I turn to my fourth theme: what is being tested through our report, starting with our debate today? First, Members will have a chance to comment on how two of their Committees have carried out their work. I really hope that Lord Pannick’s rather appropriately named report, which would begin the Americanisation of our Committee system in which we would have no role, because all the lawyers would just take over and we would sit there like puppets, will be strongly resisted. I know other Members will want to talk about this “judgment”, but Lord Pannick’s report has shown that if you pay a lawyer, and they are friends of yours, they will come up with the opinion you want. That report does nothing for the legal profession. It is interesting that within moments of publishing this supposed report, Lord Pannick had to admit that he was very close friends with two of the key players whom we examined in this undertaking.
There are clearly questions about the Pensions Regulator that people will touch on today and the Work and Pensions Committee will look at. Are the organisation’s legal powers up to the increasing challenge that it faces? Does it have the right staff? Is it run with the right culture, and if not, what needs to change? Of course, the latter would be much more difficult to deal with than changing legal powers or getting the right staff.
What are the lessons for the Government? My hon. Friend the Member for Torfaen (Nick Thomas-Symonds) has already mentioned one lesson, which I have now learned—perhaps I should have done so long ago. I had somehow thought that private companies govern the future destinies of only a few employees at a time. Wow, was I wrong about that, considering Sir Philip Green’s empire in BHS, with all those 11,000 jobs destroyed, and the jobs at stake in Arcadia? My hon. Friend’s point about corporate governance is mega. It is a theme that fits in with the Prime Minister’s wish that in trying better to protect the vulnerable, soft underbelly of British society, we must look at how capitalism behaves in this country.
I have two more brief points. First, how do we ensure the independence of the bodies that are put into operation to try to recover the assets of a company that has gone down like BHS? Very important questions have been raised in respect of the recovery operation for BHS. Secondly, if we needed to address the staffing, powers and approach of the Serious Fraud Office, given that we are still waiting to know how it is going to respond, how would the appropriate Committee, and then this House, do so in a non-threatening way?
My right hon. Friend is making a very good speech. He touched on the professional advice that was given to Sir Philip Green. Part of that issue is the ongoing problem that we have with how the big consultancies operate in our country—Grant Thornton in this case, and in others—and the fact that the Serious Fraud Office increasingly depends on those consultancies.
The quicker I finish, the quicker my hon.

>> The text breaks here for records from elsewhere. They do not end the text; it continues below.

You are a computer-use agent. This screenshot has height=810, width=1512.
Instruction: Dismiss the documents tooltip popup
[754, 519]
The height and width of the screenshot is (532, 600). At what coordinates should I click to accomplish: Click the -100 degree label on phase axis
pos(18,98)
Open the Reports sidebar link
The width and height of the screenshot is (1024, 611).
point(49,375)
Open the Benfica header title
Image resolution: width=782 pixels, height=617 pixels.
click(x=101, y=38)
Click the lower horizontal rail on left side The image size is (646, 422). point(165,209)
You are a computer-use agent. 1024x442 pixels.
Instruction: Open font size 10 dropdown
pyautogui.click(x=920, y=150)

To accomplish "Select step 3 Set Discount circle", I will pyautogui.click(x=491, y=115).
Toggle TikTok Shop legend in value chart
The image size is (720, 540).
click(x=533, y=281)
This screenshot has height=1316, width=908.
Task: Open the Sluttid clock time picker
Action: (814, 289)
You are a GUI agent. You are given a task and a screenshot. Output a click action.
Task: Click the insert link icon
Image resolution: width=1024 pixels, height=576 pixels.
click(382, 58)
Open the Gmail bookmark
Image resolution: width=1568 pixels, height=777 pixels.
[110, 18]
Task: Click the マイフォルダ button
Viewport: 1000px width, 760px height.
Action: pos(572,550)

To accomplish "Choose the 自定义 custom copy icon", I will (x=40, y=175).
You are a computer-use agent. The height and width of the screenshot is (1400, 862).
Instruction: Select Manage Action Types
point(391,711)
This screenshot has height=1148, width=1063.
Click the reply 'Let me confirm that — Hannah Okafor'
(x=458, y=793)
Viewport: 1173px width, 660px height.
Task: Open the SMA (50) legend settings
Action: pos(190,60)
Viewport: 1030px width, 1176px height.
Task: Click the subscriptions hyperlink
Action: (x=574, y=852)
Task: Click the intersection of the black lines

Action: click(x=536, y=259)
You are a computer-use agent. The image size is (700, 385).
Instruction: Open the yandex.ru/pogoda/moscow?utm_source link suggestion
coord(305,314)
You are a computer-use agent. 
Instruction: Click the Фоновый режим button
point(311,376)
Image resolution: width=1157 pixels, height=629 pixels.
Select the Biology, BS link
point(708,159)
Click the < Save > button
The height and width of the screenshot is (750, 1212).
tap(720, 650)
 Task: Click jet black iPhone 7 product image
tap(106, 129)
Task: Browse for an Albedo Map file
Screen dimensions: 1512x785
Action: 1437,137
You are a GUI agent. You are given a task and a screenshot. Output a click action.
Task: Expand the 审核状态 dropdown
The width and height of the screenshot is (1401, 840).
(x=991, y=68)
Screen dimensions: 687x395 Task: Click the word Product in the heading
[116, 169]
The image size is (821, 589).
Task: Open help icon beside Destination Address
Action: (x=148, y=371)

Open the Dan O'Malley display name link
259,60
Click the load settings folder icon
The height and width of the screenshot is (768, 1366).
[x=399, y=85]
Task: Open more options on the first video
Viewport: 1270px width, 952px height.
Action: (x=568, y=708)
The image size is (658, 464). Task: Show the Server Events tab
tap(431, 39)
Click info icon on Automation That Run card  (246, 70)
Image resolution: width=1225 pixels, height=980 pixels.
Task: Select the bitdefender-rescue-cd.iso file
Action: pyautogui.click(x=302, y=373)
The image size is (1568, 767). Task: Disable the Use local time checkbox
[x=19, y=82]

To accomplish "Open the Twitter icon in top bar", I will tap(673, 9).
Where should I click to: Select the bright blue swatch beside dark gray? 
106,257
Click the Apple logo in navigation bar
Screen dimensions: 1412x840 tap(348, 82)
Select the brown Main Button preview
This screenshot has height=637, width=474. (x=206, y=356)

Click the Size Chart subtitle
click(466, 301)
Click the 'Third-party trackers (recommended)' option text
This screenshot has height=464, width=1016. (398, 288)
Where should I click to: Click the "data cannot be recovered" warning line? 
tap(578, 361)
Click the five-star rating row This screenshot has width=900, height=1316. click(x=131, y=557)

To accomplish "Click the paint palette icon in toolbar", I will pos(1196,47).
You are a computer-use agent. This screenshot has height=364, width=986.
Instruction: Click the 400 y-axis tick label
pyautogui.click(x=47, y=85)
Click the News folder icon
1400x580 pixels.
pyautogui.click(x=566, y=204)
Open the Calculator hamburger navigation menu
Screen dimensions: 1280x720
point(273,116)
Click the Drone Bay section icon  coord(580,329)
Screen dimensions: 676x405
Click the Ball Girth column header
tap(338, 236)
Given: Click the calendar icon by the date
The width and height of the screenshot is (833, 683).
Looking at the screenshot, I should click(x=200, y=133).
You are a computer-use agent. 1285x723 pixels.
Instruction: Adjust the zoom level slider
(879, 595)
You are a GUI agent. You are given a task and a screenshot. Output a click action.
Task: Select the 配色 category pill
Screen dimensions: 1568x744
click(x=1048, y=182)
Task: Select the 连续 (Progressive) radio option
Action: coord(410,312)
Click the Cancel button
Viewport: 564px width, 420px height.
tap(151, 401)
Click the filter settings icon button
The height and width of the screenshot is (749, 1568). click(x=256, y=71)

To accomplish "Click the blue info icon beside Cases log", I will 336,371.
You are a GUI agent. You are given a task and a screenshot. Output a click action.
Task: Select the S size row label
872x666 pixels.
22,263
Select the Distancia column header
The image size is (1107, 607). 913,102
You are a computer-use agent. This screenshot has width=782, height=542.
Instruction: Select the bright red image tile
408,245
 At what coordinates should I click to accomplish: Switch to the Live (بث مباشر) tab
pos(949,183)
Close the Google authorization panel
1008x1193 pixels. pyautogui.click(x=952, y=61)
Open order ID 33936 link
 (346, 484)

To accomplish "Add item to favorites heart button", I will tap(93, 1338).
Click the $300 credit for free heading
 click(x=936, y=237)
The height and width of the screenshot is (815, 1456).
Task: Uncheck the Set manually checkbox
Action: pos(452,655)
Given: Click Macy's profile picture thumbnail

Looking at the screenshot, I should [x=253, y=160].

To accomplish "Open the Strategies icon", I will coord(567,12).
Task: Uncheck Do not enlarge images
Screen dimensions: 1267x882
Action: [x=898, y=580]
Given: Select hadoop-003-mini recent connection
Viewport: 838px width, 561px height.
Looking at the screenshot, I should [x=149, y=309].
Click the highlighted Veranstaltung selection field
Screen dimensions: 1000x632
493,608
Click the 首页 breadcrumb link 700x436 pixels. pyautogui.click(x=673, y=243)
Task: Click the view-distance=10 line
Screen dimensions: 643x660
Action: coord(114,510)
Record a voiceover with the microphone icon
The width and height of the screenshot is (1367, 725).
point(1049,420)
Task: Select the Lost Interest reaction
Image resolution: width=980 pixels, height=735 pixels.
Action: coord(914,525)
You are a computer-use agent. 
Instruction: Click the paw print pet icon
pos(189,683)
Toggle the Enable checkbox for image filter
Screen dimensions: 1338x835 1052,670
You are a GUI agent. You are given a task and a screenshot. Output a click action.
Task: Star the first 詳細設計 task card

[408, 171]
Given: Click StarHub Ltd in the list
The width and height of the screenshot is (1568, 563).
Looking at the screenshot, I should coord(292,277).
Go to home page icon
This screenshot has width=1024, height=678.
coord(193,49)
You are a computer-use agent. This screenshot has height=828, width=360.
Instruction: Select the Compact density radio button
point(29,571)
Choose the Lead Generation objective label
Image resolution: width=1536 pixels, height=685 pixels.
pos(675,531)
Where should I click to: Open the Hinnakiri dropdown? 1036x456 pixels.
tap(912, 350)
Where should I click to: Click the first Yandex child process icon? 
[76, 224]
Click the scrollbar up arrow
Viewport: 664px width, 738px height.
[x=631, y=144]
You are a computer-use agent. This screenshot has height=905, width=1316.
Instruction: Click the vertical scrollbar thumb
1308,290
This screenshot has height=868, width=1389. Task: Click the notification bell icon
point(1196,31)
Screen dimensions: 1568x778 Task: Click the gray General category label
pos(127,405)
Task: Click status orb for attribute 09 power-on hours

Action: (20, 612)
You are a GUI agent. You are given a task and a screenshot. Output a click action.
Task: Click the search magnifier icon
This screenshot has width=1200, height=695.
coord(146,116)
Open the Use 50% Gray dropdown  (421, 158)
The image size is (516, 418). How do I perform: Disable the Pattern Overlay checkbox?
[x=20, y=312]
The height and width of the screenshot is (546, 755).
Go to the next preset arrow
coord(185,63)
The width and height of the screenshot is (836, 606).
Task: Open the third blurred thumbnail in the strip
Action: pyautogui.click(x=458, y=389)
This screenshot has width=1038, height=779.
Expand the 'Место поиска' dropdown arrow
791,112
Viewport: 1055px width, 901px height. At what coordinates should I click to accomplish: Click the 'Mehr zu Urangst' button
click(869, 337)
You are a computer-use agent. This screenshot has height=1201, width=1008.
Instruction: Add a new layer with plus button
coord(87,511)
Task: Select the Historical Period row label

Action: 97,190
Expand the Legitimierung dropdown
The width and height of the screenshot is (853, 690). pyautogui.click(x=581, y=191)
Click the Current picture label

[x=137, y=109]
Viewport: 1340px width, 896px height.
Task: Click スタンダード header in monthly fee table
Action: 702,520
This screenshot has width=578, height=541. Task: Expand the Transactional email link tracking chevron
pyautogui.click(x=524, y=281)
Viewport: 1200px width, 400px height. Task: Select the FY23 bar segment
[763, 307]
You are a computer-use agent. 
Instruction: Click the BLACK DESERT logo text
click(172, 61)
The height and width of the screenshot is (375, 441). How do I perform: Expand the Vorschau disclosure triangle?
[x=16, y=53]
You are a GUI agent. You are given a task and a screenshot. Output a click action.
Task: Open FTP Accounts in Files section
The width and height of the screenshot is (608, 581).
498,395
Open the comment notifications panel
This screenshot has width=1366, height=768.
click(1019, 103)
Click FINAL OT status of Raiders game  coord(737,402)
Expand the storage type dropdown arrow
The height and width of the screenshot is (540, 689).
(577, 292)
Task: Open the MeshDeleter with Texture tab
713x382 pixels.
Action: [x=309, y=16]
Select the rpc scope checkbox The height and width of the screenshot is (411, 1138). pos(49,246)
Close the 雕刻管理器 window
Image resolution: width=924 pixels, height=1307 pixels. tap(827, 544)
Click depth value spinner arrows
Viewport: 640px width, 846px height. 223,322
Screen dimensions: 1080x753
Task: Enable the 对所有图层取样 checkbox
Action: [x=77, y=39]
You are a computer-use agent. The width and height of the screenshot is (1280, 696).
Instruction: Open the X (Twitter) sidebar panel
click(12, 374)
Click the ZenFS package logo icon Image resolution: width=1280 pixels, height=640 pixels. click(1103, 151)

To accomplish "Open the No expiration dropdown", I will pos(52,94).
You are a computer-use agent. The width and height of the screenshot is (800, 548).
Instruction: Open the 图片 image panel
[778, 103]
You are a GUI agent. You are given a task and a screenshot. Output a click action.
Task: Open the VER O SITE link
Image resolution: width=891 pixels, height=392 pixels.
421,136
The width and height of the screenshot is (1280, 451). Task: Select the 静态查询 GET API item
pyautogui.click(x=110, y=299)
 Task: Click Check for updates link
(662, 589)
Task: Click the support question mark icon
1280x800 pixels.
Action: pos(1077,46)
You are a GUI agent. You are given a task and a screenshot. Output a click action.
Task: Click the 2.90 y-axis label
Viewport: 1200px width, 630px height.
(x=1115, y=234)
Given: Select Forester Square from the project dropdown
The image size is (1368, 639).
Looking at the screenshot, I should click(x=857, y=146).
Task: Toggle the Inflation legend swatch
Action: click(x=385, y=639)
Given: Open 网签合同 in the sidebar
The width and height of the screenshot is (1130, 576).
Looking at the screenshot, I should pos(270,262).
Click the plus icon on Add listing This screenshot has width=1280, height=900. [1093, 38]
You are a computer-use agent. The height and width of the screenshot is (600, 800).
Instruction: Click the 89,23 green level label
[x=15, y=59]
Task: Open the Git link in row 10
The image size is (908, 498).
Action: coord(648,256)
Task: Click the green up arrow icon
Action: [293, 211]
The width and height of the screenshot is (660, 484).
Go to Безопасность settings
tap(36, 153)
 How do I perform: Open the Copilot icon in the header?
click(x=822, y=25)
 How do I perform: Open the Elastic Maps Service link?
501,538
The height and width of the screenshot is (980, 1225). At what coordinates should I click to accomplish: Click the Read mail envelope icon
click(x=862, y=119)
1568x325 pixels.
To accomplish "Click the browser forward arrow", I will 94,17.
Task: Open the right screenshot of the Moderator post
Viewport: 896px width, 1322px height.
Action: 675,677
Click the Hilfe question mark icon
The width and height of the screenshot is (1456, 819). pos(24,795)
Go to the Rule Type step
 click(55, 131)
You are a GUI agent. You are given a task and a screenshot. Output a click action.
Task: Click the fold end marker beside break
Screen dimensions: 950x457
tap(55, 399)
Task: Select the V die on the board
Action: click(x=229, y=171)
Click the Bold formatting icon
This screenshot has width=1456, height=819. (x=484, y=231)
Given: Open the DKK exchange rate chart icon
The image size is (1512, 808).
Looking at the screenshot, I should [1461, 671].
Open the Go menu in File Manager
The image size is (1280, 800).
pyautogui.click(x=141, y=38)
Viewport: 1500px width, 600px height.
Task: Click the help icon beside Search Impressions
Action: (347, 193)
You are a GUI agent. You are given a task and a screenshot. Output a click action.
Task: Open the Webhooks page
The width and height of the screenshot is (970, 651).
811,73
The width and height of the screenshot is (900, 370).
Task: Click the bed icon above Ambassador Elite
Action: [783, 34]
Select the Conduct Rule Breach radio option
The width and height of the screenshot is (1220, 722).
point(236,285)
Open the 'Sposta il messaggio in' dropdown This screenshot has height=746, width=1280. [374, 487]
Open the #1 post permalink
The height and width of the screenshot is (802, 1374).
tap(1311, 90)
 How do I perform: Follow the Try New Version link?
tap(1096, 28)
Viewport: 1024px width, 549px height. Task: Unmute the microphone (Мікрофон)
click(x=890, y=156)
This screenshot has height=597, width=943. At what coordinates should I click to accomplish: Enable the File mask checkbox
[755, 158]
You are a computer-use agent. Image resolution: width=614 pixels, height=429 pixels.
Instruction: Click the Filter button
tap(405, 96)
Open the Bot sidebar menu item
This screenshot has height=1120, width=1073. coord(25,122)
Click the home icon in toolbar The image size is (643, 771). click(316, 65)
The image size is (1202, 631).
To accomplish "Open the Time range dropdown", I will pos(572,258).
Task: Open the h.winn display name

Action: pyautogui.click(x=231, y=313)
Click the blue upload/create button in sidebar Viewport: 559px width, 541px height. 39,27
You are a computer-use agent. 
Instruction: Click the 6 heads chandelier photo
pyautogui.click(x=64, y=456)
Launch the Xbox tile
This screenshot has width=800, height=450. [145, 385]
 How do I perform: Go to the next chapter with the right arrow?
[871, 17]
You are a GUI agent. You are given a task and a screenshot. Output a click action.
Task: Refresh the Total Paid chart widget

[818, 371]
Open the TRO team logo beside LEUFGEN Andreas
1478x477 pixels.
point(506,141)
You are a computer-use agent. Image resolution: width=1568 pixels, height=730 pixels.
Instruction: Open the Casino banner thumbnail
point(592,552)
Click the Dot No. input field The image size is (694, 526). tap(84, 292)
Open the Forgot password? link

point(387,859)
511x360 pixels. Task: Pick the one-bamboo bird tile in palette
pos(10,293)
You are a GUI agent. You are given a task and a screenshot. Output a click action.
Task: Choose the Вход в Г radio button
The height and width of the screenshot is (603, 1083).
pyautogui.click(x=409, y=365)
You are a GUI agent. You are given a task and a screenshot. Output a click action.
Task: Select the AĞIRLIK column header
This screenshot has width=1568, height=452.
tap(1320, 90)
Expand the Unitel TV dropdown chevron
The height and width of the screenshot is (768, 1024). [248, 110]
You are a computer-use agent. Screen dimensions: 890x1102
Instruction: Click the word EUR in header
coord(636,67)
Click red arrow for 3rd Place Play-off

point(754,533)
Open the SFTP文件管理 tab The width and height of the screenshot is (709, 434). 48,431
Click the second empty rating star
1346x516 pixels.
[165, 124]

Friend the Member for Hartlepool (Mr Wright) will be able to deal with that matter and how his work on it has evolved.
This is the first time that I have stood before the House since I was elected Chairman of one of its Select Committees. I thank the House for electing me to that position. Despite the hard work, it has been a pleasure, particularly in relation to the work in which we, as comrades, have been involved during this inquiry.